AIC = -2*L* + 2*k*, where* L* is the log-likelihood and *k* refers to the number of parameters in the model.

For small samples, a corrected version of AIC – termed AICc – is sometimes used:

AICc = AIC + 2*k*(*k*+1)/(*n*–*k*-1)

The best-fitting model among a series of candidates will have the lowest value of AIC or AICc. Unlike other approaches, the information-theoretic approach can simultaneously compare any set of models. Likelihood ratio tests, another common model-comparision technique, are limited to pairwise comparisons of nested models; models are nested when the more complex model can be reduced to the simpler model by setting some parameters to a particular value, such as zero. The models compared in this example are not all nested, since the lognormal – for example – cannot be reduced to any of the other models by setting a parameter to a particular value.

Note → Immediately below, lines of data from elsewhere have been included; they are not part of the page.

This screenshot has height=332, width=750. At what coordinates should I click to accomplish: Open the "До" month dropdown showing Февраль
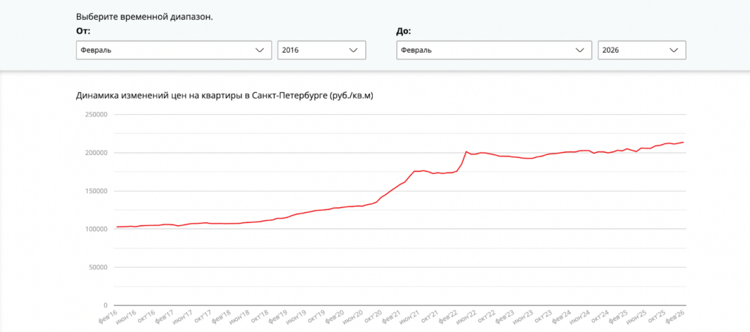[x=494, y=50]
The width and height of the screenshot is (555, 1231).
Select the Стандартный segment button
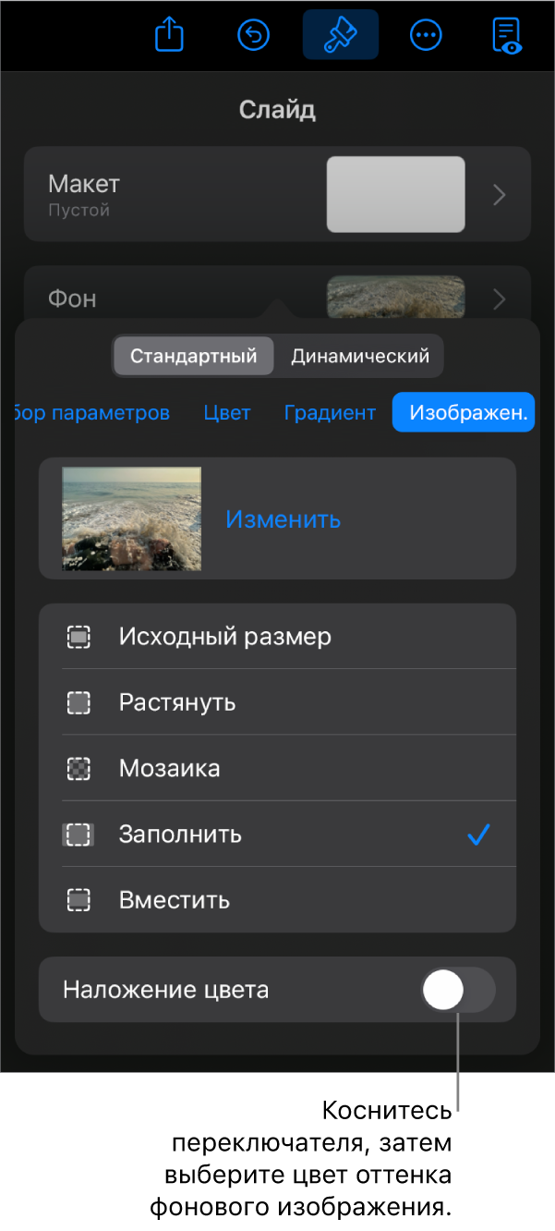(x=193, y=356)
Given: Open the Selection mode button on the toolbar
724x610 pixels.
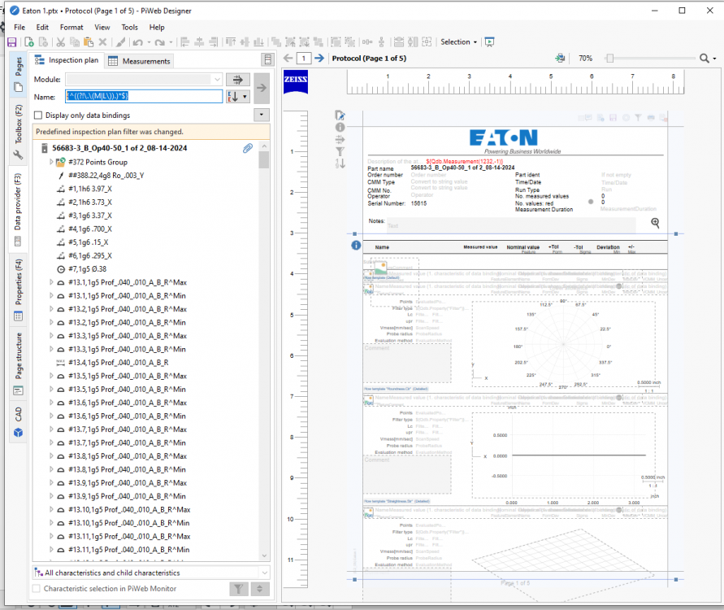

The AIC and AICc for the power law distribution are both lower than the values for any of the other modeled distributions. The power law distribution thus fits this experimentally-produced flake size data better than other common distributions. These preliminary results support the work of Brown (2001) and others.

Note that the best-fitting model among all candidates may still provide a poor fit to the data. Thus, the power law distribution could still provide a poor fit to the data. A couple options exist for evaluating model fit. A simple approach would be to plot the data versus the theoretical distribution. There is also a way to measure the fit of the model to the data, which I will detail in a subsequent post.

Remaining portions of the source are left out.